- _EXERCISE GOAL_
All of the lines below need to be copied exactly, apart from the pictures.

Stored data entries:

********

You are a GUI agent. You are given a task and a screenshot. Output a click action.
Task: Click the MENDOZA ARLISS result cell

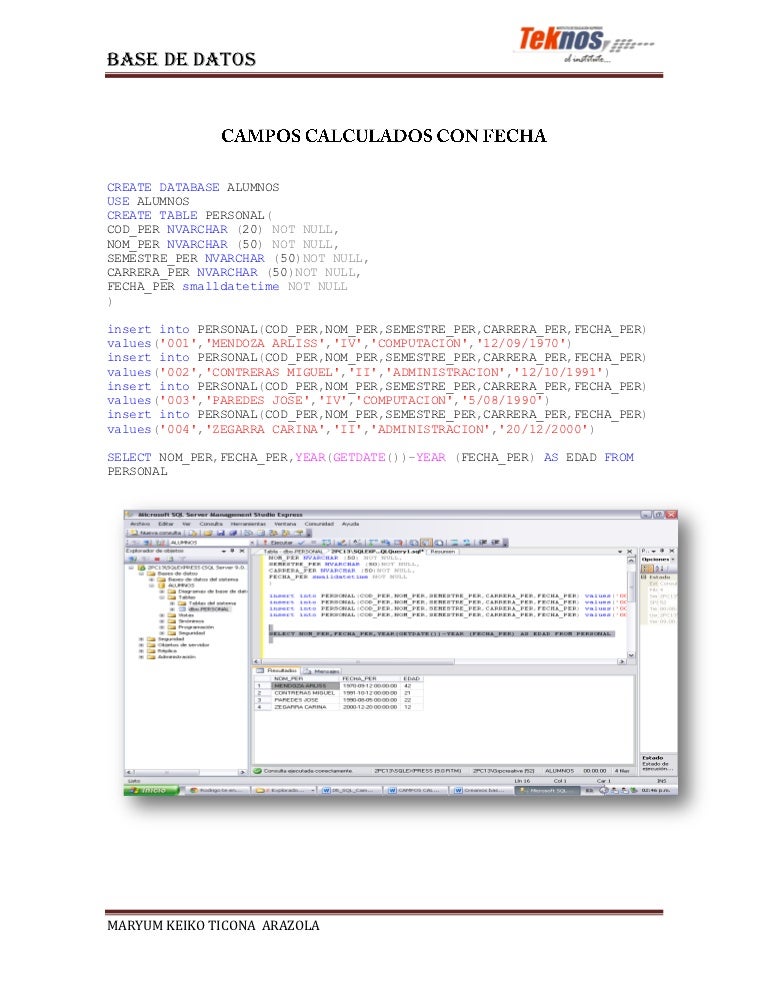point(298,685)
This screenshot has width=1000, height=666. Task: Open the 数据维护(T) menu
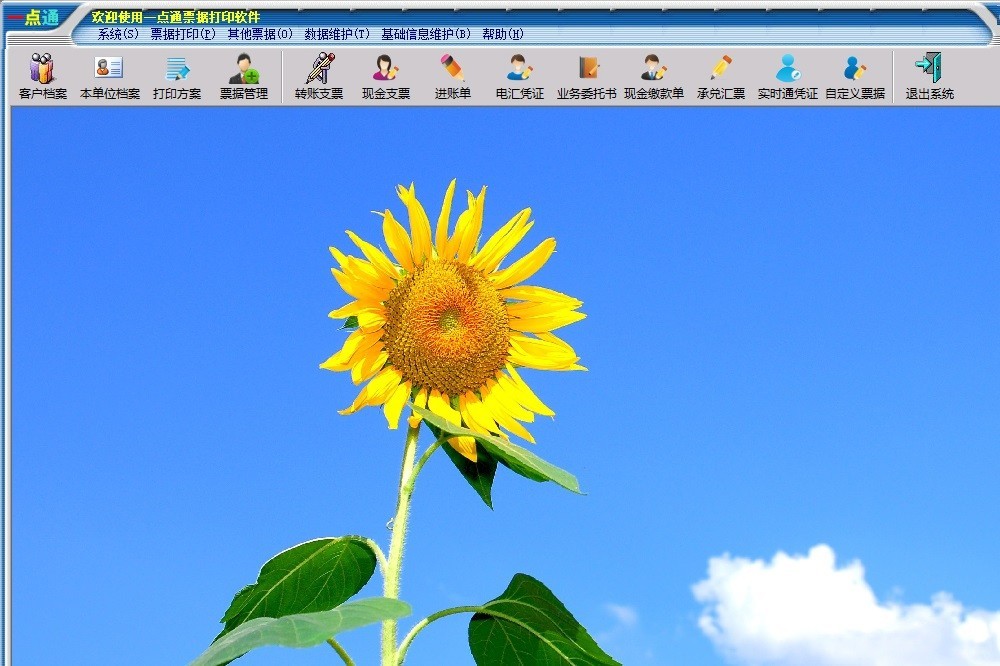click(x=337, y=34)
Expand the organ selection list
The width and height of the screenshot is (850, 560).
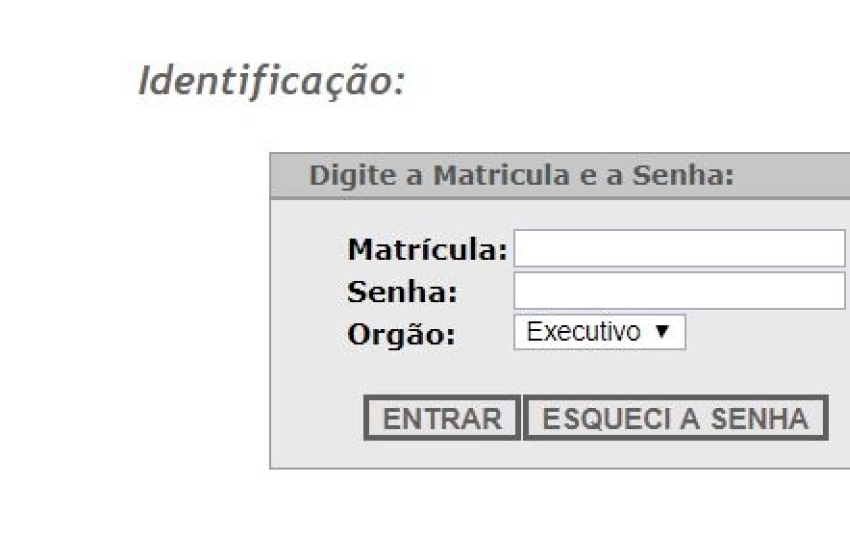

********

- _FINAL ANSWER_
You are a GUI agent. You are given a task and a screenshot. Output a click action.
Task: Click the MENDOZA ARLISS result cell

point(298,685)
This screenshot has width=1000, height=666. Task: Open the 数据维护(T) menu
click(x=337, y=34)
Expand the organ selection list
The width and height of the screenshot is (850, 560).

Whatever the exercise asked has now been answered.